■ **EXERCISE REQUIREMENTS**: Reproduce the items below without any change. Begin at the line that contains "相關網站連結 (449, 1638)" and stop after the line that contains "sale konferencyjne Poznań (296, 2455)".

■ **DATA TO USE**:
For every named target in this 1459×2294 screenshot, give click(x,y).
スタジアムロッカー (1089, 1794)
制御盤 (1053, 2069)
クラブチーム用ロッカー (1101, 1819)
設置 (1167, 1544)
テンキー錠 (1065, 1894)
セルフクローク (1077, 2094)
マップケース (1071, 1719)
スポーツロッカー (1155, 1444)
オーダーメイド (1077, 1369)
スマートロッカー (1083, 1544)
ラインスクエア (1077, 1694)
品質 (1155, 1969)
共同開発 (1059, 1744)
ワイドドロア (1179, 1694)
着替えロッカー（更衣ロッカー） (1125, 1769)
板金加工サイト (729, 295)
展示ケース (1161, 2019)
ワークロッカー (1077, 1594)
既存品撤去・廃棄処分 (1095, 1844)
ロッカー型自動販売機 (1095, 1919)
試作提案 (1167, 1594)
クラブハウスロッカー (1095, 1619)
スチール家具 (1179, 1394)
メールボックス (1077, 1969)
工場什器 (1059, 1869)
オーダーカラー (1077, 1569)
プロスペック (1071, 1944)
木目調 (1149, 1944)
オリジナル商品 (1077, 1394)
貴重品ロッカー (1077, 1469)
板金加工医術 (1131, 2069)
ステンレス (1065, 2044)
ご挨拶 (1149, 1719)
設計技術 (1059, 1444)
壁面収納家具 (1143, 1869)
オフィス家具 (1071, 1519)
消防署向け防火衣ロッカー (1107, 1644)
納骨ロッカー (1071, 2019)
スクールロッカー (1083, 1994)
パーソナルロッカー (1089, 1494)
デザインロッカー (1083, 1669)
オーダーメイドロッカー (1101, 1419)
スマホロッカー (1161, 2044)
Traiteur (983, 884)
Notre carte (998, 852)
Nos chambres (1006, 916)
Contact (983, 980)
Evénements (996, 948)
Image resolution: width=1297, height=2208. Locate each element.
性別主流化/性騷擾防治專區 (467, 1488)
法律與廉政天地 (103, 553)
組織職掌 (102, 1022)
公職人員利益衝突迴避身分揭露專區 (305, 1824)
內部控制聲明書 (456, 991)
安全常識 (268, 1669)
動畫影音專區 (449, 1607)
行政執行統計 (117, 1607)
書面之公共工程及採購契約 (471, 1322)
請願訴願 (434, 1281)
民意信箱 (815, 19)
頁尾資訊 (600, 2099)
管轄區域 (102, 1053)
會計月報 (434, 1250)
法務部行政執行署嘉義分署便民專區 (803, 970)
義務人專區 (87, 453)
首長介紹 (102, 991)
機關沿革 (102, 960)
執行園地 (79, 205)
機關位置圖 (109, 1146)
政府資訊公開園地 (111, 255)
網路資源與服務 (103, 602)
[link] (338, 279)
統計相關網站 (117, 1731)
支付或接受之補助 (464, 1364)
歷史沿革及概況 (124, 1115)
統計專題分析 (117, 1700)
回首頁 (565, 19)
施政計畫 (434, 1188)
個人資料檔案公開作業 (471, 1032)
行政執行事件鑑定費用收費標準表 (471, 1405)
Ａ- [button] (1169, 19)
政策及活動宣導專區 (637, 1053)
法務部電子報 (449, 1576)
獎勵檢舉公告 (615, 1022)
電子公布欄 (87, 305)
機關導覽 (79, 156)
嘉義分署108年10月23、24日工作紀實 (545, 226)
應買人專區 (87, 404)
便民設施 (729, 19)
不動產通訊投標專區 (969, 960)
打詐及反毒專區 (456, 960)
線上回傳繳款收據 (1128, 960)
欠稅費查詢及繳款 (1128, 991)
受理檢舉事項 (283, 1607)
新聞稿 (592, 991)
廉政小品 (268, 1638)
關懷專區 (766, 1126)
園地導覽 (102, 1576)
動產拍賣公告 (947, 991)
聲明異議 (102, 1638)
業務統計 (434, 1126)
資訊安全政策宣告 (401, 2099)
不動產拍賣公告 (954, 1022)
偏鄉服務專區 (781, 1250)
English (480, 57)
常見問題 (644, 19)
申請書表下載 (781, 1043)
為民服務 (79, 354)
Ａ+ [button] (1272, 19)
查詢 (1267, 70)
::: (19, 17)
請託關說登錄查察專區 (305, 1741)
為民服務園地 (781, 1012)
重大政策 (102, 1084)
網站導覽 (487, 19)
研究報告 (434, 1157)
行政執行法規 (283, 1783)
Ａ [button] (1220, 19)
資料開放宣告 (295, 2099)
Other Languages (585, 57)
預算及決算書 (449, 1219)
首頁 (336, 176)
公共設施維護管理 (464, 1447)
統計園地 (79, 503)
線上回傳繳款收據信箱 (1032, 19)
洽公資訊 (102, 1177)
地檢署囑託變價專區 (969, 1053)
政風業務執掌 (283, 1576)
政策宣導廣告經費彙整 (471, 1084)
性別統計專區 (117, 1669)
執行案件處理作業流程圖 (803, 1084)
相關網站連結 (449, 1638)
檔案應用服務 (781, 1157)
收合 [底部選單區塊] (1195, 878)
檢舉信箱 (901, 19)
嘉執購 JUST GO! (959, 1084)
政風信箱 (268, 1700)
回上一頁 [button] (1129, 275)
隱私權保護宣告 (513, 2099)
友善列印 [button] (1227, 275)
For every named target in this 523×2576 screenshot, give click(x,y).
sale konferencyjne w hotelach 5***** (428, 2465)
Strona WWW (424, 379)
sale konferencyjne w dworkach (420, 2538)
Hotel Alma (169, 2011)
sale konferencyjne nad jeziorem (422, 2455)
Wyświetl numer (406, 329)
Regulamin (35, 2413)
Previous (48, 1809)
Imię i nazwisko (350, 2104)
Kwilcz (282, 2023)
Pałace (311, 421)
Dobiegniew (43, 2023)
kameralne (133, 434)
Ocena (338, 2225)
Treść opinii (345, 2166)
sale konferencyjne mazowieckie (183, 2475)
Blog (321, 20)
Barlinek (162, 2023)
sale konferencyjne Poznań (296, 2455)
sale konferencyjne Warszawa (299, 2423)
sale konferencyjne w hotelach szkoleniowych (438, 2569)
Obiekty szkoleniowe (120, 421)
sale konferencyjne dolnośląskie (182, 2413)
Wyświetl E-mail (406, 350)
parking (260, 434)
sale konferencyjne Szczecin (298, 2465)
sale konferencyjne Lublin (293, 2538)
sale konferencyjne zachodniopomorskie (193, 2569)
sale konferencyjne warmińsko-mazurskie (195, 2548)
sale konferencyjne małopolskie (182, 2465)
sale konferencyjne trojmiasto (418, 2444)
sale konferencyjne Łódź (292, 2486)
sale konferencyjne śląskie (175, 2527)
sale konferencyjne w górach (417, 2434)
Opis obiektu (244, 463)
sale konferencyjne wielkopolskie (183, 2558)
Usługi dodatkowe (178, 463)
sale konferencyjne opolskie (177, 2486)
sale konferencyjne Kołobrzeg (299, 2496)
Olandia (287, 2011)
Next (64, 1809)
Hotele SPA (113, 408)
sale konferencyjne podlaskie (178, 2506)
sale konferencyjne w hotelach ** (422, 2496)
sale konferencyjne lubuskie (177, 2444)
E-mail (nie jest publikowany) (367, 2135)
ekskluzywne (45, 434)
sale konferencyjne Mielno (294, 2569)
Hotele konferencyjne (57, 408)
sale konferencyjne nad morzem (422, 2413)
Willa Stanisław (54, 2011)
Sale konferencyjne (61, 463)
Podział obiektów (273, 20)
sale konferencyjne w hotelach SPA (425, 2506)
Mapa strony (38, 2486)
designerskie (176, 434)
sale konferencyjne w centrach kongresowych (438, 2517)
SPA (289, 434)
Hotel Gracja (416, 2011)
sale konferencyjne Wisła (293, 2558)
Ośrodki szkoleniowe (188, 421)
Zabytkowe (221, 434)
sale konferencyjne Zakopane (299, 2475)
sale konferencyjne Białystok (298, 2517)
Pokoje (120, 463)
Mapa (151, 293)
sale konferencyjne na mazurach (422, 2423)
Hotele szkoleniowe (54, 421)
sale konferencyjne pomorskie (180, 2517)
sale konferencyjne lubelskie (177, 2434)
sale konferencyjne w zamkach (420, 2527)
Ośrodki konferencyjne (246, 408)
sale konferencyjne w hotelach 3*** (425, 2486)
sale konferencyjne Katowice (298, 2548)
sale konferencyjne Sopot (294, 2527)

■ **WRITTEN SOLUTION**:
相關網站連結 (449, 1638)
檔案應用服務 (781, 1157)
收合 [底部選單區塊] (1195, 878)
檢舉信箱 (901, 19)
嘉執購 JUST GO! (959, 1084)
政風信箱 (268, 1700)
回上一頁 [button] (1129, 275)
隱私權保護宣告 (513, 2099)
友善列印 [button] (1227, 275)
For every named target in this 523×2576 screenshot, give click(x,y).
sale konferencyjne w hotelach 5***** (428, 2465)
Strona WWW (424, 379)
sale konferencyjne w dworkach (420, 2538)
Hotel Alma (169, 2011)
sale konferencyjne nad jeziorem (422, 2455)
Wyświetl numer (406, 329)
Regulamin (35, 2413)
Previous (48, 1809)
Imię i nazwisko (350, 2104)
Kwilcz (282, 2023)
Pałace (311, 421)
Dobiegniew (43, 2023)
kameralne (133, 434)
Ocena (338, 2225)
Treść opinii (345, 2166)
sale konferencyjne mazowieckie (183, 2475)
Blog (321, 20)
Barlinek (162, 2023)
sale konferencyjne Poznań (296, 2455)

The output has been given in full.